La majorité de Congrès de Nouvelle-Calédonie est passée sous la direction des indépendantistes menés par le FLNKS. C’est un véritable coup de tonnerre qui a ébranlé les institutions de ce pays doté d’une large autonomie. La constitution du nouveau gouvernement devrait suivre la même tendance et les conditions sont réunies pour que le prochain président de la Nouvelle-Calédonie soit un indépendantiste.

Le 4 novembre 2018, une consultation sur l’avenir du statut de la Nouvelle-Calédonie avait vu une forte progression de la ligne indépendantiste avec plus de 43 % des suffrages dans un scrutin marqué par une forte participation. Ce score était supérieur à toutes les prévisions.

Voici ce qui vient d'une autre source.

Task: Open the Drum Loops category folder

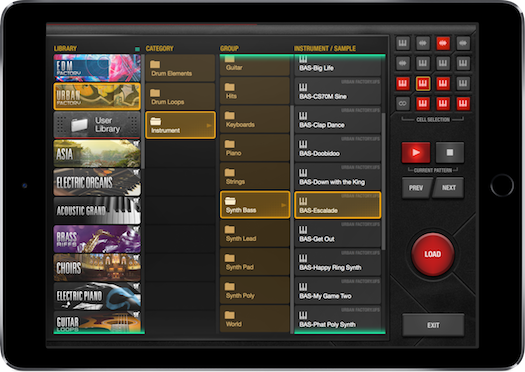Action: tap(180, 96)
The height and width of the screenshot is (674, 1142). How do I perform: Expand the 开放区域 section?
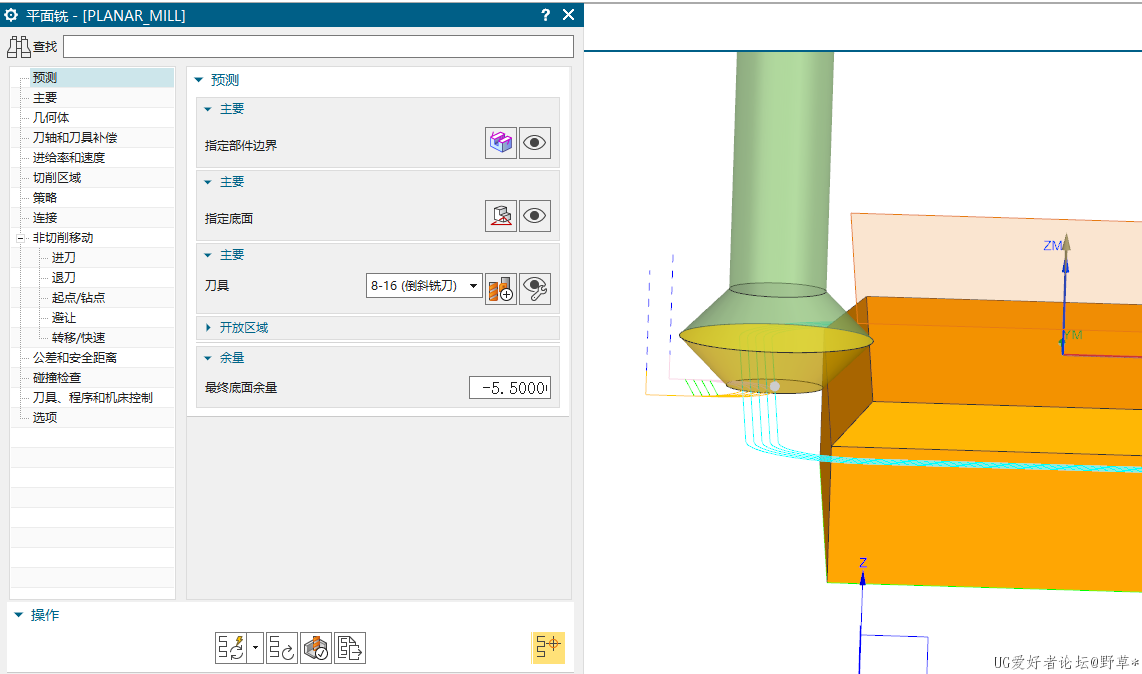tap(209, 328)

« Une majorité océanienne et c’est historique »

Lors des élections territoriales qui ont suivi, les indépendantistes menés par le FLNKS ont vu leur nombre d’élus au Congrès augmenter. Avec 26 élus, ils étaient à deux voix de la majorité absolue. Ils ont réussi à concrétiser cette progression en obtenant le ralliement d’un parti, l’Éveil Océanien, traditionnellement membre de la mouvance anti-indépendantiste. L’Éveil Océanien est une organisation politique défendant les intérêts d’immigrés venus notamment de Wallis et Futuna, autre territoire autonome de la République. Cette communauté représente près de 35.000 personnes en Nouvelle-Calédonie, et de 10 % du corps électoral.

C’est l’indépendantiste Roch Wamytan qui a été élu président avec 29 voix sur 54. « C’est une majorité océanienne et c’est historique », a-t-il déclaré. Cette majorité est composée des 26 élus indépendantistes, et des trois de l’Éveil Océanien. L’Avenir en confiance, parti arrivé en tête d’un scrutin à la proportionnelle à un tour, et Calédonie ensemble sont donc désormais dans l’opposition.

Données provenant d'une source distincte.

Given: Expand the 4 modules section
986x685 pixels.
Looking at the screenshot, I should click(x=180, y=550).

« Il est temps que les Océaniens, qui entretiennent des échanges millénaires mais qui ont été séparés par les frontières de la colonisation et artificiellement opposés, se retrouvent aujourd’hui autour de valeurs ancestrales et qu’ils puissent les partager avec toutes les populations qui vivent dans ce pays océanien, leur pays d’adoption », a affirmé Roch Wamytan dans son discours d’investiture, « ce mandat va clôturer solennellement le processus d’émancipation et de décolonisation de la Nouvelle-Calédonie ».

« Un nouveau modèle, moins inégalitaire »

Milakulo Tukumuli, chef de file de l’Éveil Océanien, a dit avoir « choisi ce qui est le mieux pour l’avenir des calédoniens », « la France ou l’indépendance, ce n’est pas la question. Notre ligne s’inscrit dans une certaine majorité océanienne mais nous sommes des hommes libres ». En phase avec les indépendantistes sur de nombreux sujets sociaux et économiques, les membres de l’Éveil océanien souhaitent « un nouveau modèle, moins inégalitaire ».

Dans ce paysage politique, l’Avenir en confiance apparaît comme la force la plus déterminée à maintenir le statu quo institutionnel. Elle promettait d’empêcher l’organisation du prochain scrutin d’autodétermination prévu l’année prochaine, et de celui de 2022 organisé en cas de refus de l’indépendance en 2020. Mais le résultat des élections territoriales a confirmé la progression des thèses indépendantistes dans la population.